The theory here is that your overall payment per month is lower due to the counselor’s success at obtaining lower interest rates and more favorable terms with the credit card banks. This approach is the one most often recommended by the banks themselves, and in the financial press Credit Counseling is touted as the cure-all for debtors who are in over their heads.
So, does this really work? Well, maybe yes, more likely no, depending on your situation. First, you have to understand that the counseling service, while in theory a non-profit organization, actually receives compensation from the bank you owe the money to. So, whose side are they really on – the side of the consumer who’s paying a monthly $20 administrative fee, or the bank that’s paying 7% of the restructured debt? You don’t need to be a genius to figure out that the CCCS program won’t work for a lot of people.
Second, most credit counselors are not going to work all that hard at getting an uncooperative bank to cooperate. The net result is that they simple enter into the typical hardship program that you could have easily negotiated for yourself without the extra fees.
Third, with a CCCS program, the most frequent complaint from ex-participants is that they have little or no insight into what the CCCS agency is doing on their behalf, and they have virtually no control over the process. They send in their single monthly payment, with no idea of how much is going to which creditor, and since most counselors are busy people who work based on high volume, getting a return phone call can be difficult.

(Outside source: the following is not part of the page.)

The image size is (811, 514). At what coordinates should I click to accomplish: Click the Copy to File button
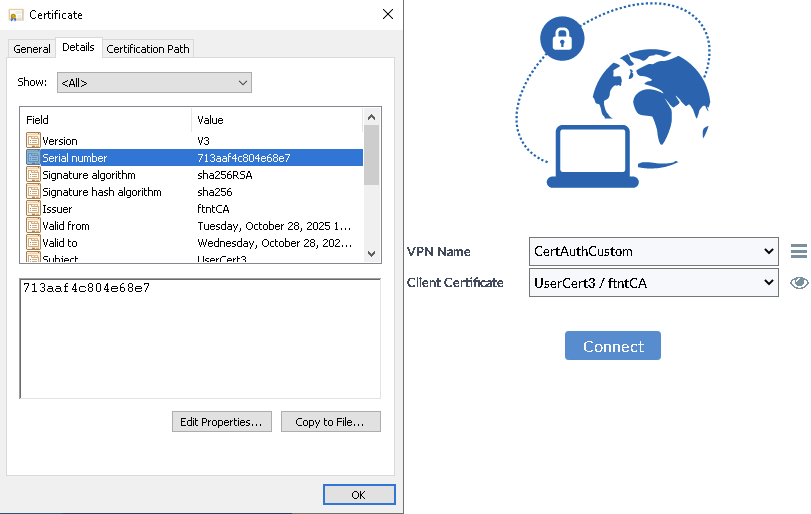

Now, not all CCCS organizations do a poor or lackluster job. Like any business, there are good and bad services out there. However, they don’t really SOLVE the problem at all. In other words, if you walk into the office of a credit counselor owing $25,000, you’ll still owe $25,000 when you walk out.
One thing that a counseling agency can do is to GET THE PHONE TO STOP RINGING. This can indeed be a lifesaver, if you are already getting collection calls and the banks are starting to make your life miserable. But in my judgment, credit counseling is a helpful approach only for the consumer who knows that their financial hardship is temporary (say six months or less) and simply does not want to deal with the hassle of handling the phone calls in the meantime. Otherwise, stronger medicine makes more sense.